A significant round of thunderstorms capable of producing highly damaging winds, large to giant hail, and scattered tornadoes will be possible across the northern Plains this evening.
A synoptic-scale environment supportive of severe thunderstorms has developed across the CONUS. While broad ridging dominates much of the southern and eastern parts of the country, a compact but intense midlevel trough is pivoting northeast from the Great Basin towards the Canadian border today, imbedded within a broad belt of 40-70 kn flow.
Downstream of the ejecting trough, fairly rapid height falls for this time of year are siphoning a great deal of air vertically upwards, which is promoting the development of a fairly deep but still somewhat diffuse low-level cyclone currently centered over west Montana. Associated pressure falls will continue today as the depression increases in both organization and intensity, continuing an advection regime characterized by high-end Gulf moisture and hot temperatures. In fact, a broad corridor of the northern Plains is currently seeing temperatures exceeding 90ºF and dewpoints approaching, or even exceeding, 70ºF.
This is a combination of heat and moisture not commonly seen in such proximity to such an intense midlevel impulse, and the result will be an unusual overlap of moderate bulk shear over very strong instability, amidst minimal convective inhibition. This is an environment primed for significant severe thunderstorms, as updrafts explode upwards and are organized into long-lived storms.

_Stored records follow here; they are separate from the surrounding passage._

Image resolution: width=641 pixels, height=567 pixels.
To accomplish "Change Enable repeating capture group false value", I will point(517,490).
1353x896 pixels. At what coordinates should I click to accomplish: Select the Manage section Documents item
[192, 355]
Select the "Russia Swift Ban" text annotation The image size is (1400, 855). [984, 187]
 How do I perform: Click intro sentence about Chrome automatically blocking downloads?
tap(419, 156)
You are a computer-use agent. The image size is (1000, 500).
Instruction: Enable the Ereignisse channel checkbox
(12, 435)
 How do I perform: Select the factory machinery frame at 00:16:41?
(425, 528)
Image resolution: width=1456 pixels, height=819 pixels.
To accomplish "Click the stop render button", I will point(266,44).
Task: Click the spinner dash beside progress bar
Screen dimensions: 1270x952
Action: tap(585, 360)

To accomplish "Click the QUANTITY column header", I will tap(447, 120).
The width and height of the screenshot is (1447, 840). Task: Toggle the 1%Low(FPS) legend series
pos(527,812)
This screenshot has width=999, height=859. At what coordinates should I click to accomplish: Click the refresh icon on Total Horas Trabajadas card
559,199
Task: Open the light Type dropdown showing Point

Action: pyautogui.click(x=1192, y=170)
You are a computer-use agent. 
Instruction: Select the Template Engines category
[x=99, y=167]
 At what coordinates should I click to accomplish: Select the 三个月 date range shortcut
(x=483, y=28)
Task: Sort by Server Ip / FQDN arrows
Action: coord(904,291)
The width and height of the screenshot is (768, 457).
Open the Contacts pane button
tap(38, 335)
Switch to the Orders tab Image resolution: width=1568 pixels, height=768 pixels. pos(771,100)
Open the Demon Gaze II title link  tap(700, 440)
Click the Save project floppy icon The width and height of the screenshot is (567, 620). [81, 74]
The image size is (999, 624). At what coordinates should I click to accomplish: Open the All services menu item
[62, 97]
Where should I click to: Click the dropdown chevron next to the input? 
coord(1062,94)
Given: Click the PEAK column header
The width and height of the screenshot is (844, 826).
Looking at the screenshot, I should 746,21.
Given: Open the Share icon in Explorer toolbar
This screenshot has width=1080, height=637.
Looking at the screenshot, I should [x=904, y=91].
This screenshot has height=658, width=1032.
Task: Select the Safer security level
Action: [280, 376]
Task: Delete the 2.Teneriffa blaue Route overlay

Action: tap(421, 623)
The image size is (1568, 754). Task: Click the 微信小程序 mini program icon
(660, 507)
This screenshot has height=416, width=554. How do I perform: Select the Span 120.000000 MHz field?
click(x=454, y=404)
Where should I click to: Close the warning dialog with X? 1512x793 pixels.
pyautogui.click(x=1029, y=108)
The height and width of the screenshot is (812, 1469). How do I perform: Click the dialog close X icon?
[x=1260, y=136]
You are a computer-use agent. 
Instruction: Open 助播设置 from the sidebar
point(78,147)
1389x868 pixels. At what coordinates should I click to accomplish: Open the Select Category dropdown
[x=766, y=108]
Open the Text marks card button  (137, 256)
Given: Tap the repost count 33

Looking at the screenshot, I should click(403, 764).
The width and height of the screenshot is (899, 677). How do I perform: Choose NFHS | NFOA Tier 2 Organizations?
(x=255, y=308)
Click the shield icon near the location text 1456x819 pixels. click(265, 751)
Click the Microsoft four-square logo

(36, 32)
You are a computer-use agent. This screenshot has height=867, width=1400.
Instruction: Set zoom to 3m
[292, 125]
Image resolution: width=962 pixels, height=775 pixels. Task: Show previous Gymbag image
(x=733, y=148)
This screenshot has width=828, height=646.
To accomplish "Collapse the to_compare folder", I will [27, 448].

With the aforementioned seasonally impressive low-level cyclone, the next question may be whether these explosive storms, which are already initiating as I write this, can rotate enough amidst brisk 850mb flow to drop strong tornadoes. The answer is, sort of. While initial cells could certainly produce a tornado, or even a significant one in the vicinity of the warm front over ND, the incredibly supportive parameter space sans inhibition will probably guarantee the type of rapid upscale growth that will limit the tornado threat after the brief window of opportunity. But this also means that when the tornado threat ends, the severe thunderstorm threat will be only beginning.
Hail will be the first threat to maximize amidst the quickly linear-izing supercells, amidst fat CAPE profiles and fanning shear. Swaths of large hail are effectively guaranteed; a giant stone to 4″ is possible where instability and storm mode collaborate. The timing of this threat will make it most volatile near the ND/SD/MT border region.
As the storms move east, deeper into the Dakotas, they will probably develop a series of organized cold pools, capable of driving the entire coalesced band of storms into a large series of bow echoes that will almost look like one giant thunderstorm.
The result could be an expansive series of swaths of damaging wind, with a number of hurricane force wind gusts imbedded. Derecho characterization certainly looks like a strong possibility as the storms cover hundreds of square miles with severe wind gusts. Those from the Dakotas east to western Iowa and Minnesota and south to southern Nebraska are implored to sleep with ringers on tonight, in case a severe thunderstorm warning for high-end damaging wind triggers local WEAs.